◆ Task requirements ◆
Put the listing lines into a numbered list, leaving out any blank lines. Start with the line containing "Where should I" and continue through the line containing "(x=622, y=370)", including both.

◆ Data for this exercise ◆
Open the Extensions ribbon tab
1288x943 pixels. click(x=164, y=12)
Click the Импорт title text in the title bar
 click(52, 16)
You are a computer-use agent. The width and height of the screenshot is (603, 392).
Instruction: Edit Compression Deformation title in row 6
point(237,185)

...

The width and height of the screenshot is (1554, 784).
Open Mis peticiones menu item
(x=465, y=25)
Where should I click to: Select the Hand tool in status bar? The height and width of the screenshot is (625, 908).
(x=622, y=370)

--

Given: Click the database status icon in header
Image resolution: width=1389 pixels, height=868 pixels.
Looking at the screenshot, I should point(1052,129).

◆ Task response ◆
1. Where should I click to: Select the Hand tool in status bar? The height and width of the screenshot is (625, 908).
2. (x=622, y=370)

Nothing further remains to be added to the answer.